### Task directions
Return the records exactly as they stand, and keep the pictures out of the copy.

### Supplied data
--------------------

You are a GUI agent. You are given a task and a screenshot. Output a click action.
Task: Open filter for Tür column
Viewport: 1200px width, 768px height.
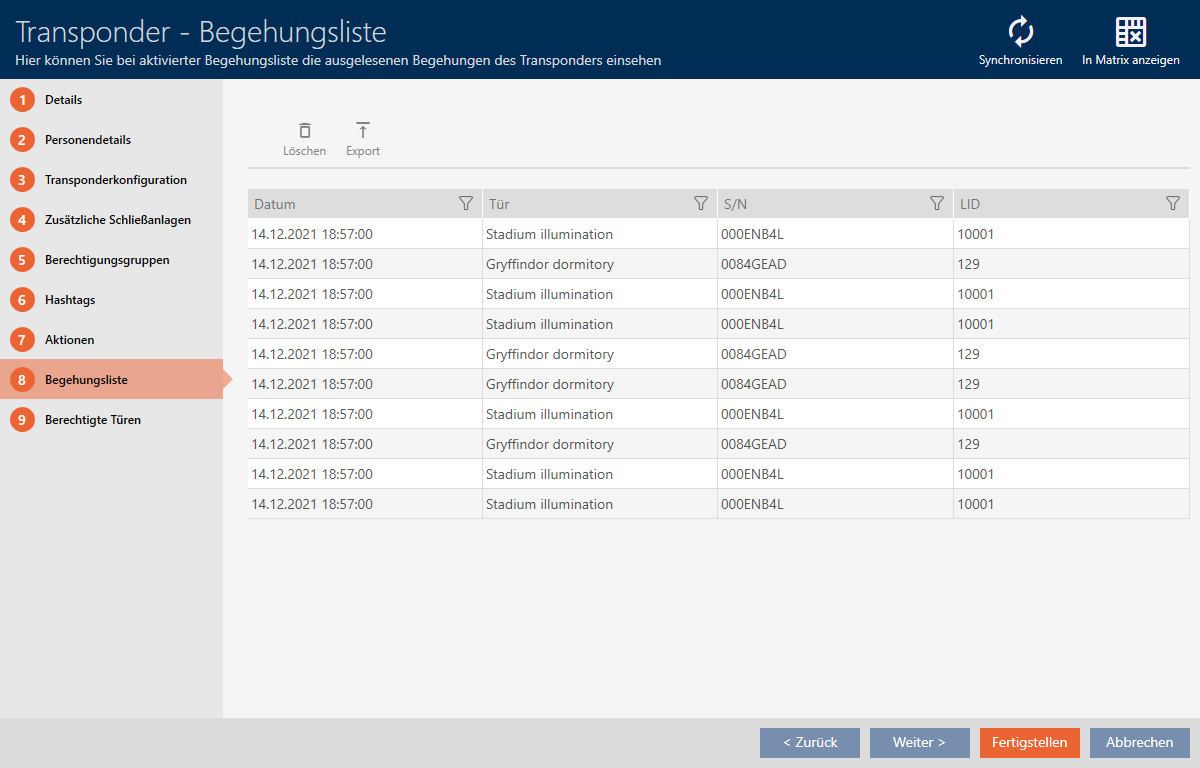701,204
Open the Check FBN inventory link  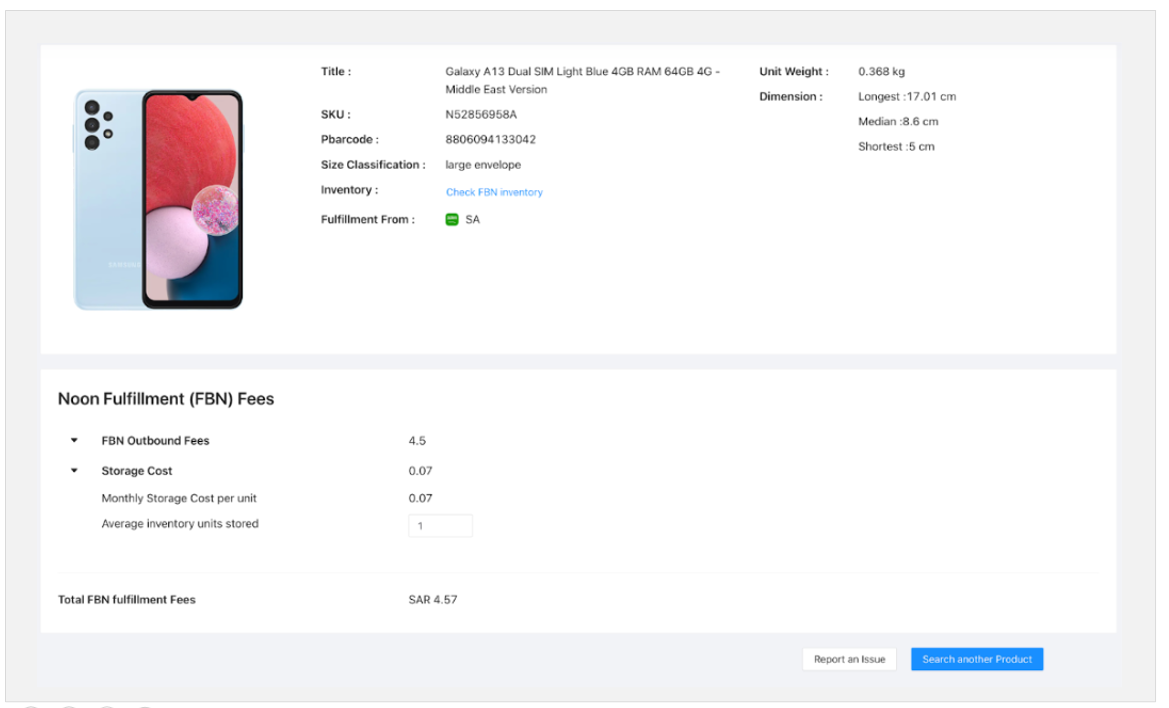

--------------------

### Answer for this exercise
You are a GUI agent. You are given a task and a screenshot. Output a click action.
Task: Open filter for Tür column
Viewport: 1200px width, 768px height.
701,204
Open the Check FBN inventory link  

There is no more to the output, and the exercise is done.